I'm slowly adding some photos of what is blooming in my yard right now. I want you to see what makes me so happy.
Back to school this morning, it took us a while to get cranking but we "got er done" and then I was off to play in the yard. I dug up another wheelbarrow load of irises and replanted them along one of my walking trails. I tilled up a new flower bed in the back yard and transplanted some spider lilies back there that needed to be moved. I'm not sure what else I will put in that bed.
Then Mark came home with more flowers for me to plant. Oh, he knows what makes me happy :) He brought me a huge pot of purple petunias (pictures to come) and 4 red and yellow dahlias. I've never had dahlias before.. they are so pretty. Got those all planted. Now, tonight there is a soft rain falling on all my newly planted flowers. Perfect.
Levi came in tonight in the mood to work outside, he weed-whacked everything for me.

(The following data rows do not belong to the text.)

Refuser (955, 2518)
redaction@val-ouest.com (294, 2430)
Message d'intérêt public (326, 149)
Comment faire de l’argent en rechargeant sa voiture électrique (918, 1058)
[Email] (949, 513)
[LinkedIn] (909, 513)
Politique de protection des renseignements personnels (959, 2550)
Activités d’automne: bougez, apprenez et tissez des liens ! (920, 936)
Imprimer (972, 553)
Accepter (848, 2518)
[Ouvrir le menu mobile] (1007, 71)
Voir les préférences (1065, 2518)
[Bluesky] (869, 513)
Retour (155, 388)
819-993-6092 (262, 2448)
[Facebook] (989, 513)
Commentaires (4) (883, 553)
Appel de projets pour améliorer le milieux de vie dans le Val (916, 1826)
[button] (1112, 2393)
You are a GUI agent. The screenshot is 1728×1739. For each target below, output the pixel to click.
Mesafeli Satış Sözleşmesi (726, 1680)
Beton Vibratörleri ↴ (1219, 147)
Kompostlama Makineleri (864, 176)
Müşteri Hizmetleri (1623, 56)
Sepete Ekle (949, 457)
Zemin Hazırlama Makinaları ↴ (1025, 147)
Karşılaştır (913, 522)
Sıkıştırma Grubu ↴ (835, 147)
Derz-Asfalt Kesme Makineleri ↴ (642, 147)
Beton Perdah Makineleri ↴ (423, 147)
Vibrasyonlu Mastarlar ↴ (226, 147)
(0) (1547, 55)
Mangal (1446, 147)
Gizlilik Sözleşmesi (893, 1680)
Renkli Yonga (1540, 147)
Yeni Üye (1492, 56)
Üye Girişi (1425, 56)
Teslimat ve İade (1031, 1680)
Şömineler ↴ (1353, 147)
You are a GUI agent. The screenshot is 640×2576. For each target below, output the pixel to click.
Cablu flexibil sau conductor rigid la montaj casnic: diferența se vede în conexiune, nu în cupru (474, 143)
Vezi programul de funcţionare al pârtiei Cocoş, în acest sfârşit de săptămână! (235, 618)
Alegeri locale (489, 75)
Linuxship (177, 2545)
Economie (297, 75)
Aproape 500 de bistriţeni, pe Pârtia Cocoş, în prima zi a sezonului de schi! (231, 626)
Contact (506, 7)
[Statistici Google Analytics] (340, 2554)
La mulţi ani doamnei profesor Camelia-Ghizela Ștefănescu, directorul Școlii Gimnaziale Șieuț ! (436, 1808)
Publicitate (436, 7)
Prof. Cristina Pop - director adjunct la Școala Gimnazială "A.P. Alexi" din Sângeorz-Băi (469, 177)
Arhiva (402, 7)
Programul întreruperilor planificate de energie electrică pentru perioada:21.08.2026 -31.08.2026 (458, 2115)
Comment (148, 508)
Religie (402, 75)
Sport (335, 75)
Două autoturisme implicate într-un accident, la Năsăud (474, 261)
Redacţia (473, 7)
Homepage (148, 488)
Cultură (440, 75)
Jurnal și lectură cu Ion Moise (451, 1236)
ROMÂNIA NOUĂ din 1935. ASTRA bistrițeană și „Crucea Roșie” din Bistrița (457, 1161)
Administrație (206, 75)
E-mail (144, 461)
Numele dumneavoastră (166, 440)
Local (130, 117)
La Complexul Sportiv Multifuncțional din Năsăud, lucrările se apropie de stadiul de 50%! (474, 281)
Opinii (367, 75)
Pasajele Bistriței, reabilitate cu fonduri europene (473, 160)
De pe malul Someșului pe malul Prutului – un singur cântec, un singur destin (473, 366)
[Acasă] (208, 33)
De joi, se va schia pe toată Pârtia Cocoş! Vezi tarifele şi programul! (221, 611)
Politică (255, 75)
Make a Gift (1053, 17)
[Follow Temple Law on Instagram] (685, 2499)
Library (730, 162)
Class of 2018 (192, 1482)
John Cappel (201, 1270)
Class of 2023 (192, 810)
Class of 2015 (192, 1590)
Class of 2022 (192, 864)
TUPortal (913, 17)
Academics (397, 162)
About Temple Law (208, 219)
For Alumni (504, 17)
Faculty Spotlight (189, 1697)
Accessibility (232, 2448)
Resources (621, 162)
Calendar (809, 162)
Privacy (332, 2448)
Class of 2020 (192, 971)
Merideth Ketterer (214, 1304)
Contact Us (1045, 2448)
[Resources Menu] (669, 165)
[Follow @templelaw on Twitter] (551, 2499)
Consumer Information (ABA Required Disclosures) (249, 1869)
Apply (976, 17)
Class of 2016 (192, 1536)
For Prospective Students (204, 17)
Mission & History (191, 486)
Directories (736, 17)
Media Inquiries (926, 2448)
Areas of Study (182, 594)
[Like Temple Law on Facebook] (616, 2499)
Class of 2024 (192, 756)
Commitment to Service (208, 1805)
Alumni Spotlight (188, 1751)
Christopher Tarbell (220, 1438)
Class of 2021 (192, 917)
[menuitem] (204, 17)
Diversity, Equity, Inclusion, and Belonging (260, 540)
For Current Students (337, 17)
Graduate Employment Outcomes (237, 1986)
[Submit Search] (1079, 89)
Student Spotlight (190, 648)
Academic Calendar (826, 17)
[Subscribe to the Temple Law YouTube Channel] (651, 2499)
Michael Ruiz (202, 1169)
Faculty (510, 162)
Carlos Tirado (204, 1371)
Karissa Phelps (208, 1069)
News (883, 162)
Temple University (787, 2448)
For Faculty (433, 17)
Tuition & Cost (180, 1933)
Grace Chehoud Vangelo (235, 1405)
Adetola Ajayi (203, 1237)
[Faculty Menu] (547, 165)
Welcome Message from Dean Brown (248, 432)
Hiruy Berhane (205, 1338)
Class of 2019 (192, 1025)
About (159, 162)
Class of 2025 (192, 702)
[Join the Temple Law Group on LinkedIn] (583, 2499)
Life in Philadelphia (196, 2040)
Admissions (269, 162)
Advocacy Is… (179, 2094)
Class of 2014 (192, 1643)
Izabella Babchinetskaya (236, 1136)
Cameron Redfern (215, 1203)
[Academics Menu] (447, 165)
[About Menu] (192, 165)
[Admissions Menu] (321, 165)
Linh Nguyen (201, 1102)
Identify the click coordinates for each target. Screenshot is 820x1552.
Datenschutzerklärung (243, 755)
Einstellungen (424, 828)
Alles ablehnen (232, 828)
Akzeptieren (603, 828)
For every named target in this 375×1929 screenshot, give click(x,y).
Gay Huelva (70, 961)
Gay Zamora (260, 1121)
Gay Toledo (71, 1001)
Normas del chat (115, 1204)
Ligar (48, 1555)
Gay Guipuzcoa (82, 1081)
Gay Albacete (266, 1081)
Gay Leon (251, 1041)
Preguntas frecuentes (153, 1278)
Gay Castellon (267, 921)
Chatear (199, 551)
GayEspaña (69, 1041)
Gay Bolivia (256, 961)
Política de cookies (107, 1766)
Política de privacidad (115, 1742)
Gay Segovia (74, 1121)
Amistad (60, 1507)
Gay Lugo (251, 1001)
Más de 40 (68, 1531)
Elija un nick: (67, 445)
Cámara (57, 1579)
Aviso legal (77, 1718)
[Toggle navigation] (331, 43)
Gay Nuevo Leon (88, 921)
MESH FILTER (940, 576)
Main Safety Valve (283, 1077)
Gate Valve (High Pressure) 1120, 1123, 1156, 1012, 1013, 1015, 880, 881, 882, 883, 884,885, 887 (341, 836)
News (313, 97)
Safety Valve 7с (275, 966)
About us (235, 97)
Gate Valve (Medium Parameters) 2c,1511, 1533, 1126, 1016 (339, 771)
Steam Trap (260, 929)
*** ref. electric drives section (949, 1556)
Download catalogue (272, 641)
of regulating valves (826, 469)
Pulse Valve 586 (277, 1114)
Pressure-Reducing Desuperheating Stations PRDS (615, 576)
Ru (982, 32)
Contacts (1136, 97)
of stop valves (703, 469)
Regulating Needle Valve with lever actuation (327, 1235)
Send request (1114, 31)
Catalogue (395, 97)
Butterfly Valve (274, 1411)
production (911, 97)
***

My older brother will be here this weekend. They are going to stay a couple of weeks to get Mother's affairs in order then they will be taking her home with them. I don't really know what he has in mind but I think he is planning on putting her in a nursing home. I guess it is time. I really, really hate that but she just gets worse every day it seems. Today, she didn't know who I was again, she doesn't really even know who she is. I asked her what her name was and she told me her maiden name. I asked her if she had ever been married and she can't remember my Dad anymore - the love of her life. The man she grieved over for more than 30 years, now she doesn't even remember his name. I've told the boys that when she leaves with John that this may very well be the last time we ever see her. I've noticed a softening in Levi. He has been going up to her house every once in a while to help her with something and tonight he ran the weed eater all around her house, too. He told me later that it would kill him if I forgot who he was.
It would kill me, too, Levi.
3 comments:
I'm so sorry A.
Oh, that makes my heart ache! I'm wrapping my arms around you for a great big cyber hug right now...
This post strikes me - the beginning with new life, and the perfect rain, and then the ending. I am glad that you have the beauty of your yard to bring you joy right now. Even as you acknowledge the difficulties with your mom.